— Вы сами изменили себе, — ответила она, — так как освободили в порыве милосердия Валериано Сиани, — ответила Зоя необдуманно.
Заккариас встал и сразу преобразился, подобно тем богам, которые сбрасывали с себя смертную оболочку. Лицо его приняло необыкновенно грозное выражение, и жилы на лбу напряглись невероятно под влиянием неприятного воспоминания, растревоженного этой девушкой.
— Ты напрасно напомнила мне ту ночь, в которую я имел глупость поддаться малодушию, — проговорил он резко. — Мой пленник, мой враг осмелился проникнуть в мою спальню — в спальню всемогущего императора, между тем как стража и телохранители были погружены в наркотический сон. Ты не знаешь, возможно, что этот смельчак действовал по указанию твоего отца?
— Моего отца?! — повторила с ужасом Зоя.
— Именно! Никетас усыпил и обезоружил меня и моих телохранителей и дал венецианцу мой собственный кинжал, для того чтобы умертвить меня. О, эта ночь не изгладится из моей памяти до конца моей жизни, — проскрежетал Комнин. — Я как сейчас помню тот момент, когда, очнувшись от наркотического сна, я увидел себя во власти врага. Я, конечно, не унизил себя мольбой и просьбами, я даже хотел было бороться с ним, но силы мои были парализованы одурманивающим веществом, и преступление совершилось бы, если бы посланник был менее великодушен! Он не захотел убивать безоружного и возвратил мне мой кинжал, опасаясь, конечно, что ему придется поплатиться своей душой за убийство. Но это опасение не удержало, однако, Никетаса, которого я осыпал милостями… — добавил Заккариас. — Твой отец честолюбив не в меру: ему захотелось оказаться на моем месте и покорять болгар, скифов и сарацин… Но, честно говоря, я нахожу его слишком слабым, чтобы он мог помериться силами с доблестным Саладином.
Проговорив эти слова, Мануил скрестил руки и начал ходить большими шагами по зале.
— Кто бы мог подумать, что Никетас завидует бремени империи, под тяжестью которого гнутся и мои сильные плечи? — продолжал Комнин. — Неужели этот старик вообразил, что его дряхлая рука в состоянии владеть тяжелым мечом?

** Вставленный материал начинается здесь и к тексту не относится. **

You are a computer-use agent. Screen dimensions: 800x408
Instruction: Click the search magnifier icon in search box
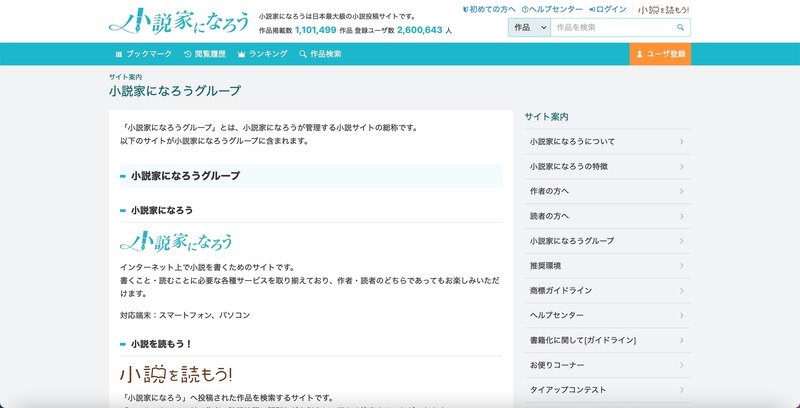tap(680, 28)
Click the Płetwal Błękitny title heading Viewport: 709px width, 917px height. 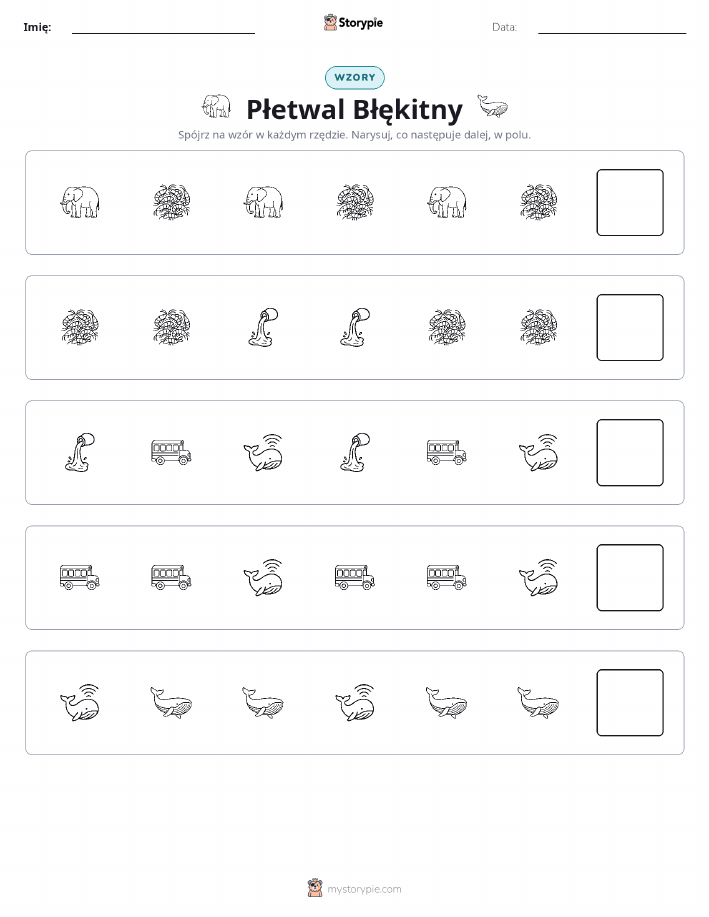pos(354,109)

Что касается меня, то я считаю его годным только на то, чтобы поднести мне кубок с ядом…
— Верьте мне, цезарь, что я ничего не знала о посягательстве на вашу священную особу, — пролепетала взволнованная Зоя. — Но если отец действительно позволил себе в минуту слабости увлечься дурными советами ваших врагов, то умоляю вас пощадить его ради его преклонных лет! Никетас не может быть противником, достойным вашего гнева.
Заккариас остановился перед гречанкой и окинул ее суровым и презрительным взглядом.
— Ведь ты пожаловала в Венецию не за тем, чтобы умолять меня о помиловании отца? — заметил он. — Нет, ты мало заботилась о нем, когда покинула его ради любовной интриги… Интересно знать, что ты думала обо мне час тому назад. Ты считала меня, конечно, человеком, не имеющим ни капли здравого смысла, готового верить тебе на слово… Выслушай меня внимательно, Зоя, и пойми наконец, что Мануил способен провести даже хитрых венецианцев, но его не проведет никто… Я играл с тобой до этой минуты, как кошка с мышью. Неужели ты не поняла этого? Ты обольщаешь себя надеждой, что я не знаю, зачем ты последовала за мной, но ты ошибаешься! Свидание с Сиани лишь предлог… Ты принадлежишь к роду предателей. В Константинополе ты выдала мои тайны, а в Венеции хочешь выдать меня самого… Дочь стоит отца, и наказание будет для обоих одинаковое.
Волнение и бледность гречанки достигли высшей степени.
— Ради Бога, монсиньор! Не мучьте меня и скажите, что вы сделали с моим бедным отцом? — произнесла девушка, чувствуя, что силы начинают покидать ее.
— Что я сделал с ним? — повторил он с насмешливой улыбкой. — Я приказал вырвать ему язык и выколоть правый глаз.
Несчастная девушка испустила отчаянный вопль, а невольник, введший Кризанхира, лицо которого было скрыто густым черным покрывалом, задрожал всем телом.
— О монсиньор, монсиньор! Неужели вы поступили так жестоко с вашим дряхлым и слабым слугой? — проговорила гречанка.
— Ты думаешь, что это жестоко? — спросил Комнин. — Я считаю это наказание, напротив, чрезвычайно милостивым. Я не лишил преступника жизни, чтобы он имел время раскаяться в своем преступлении.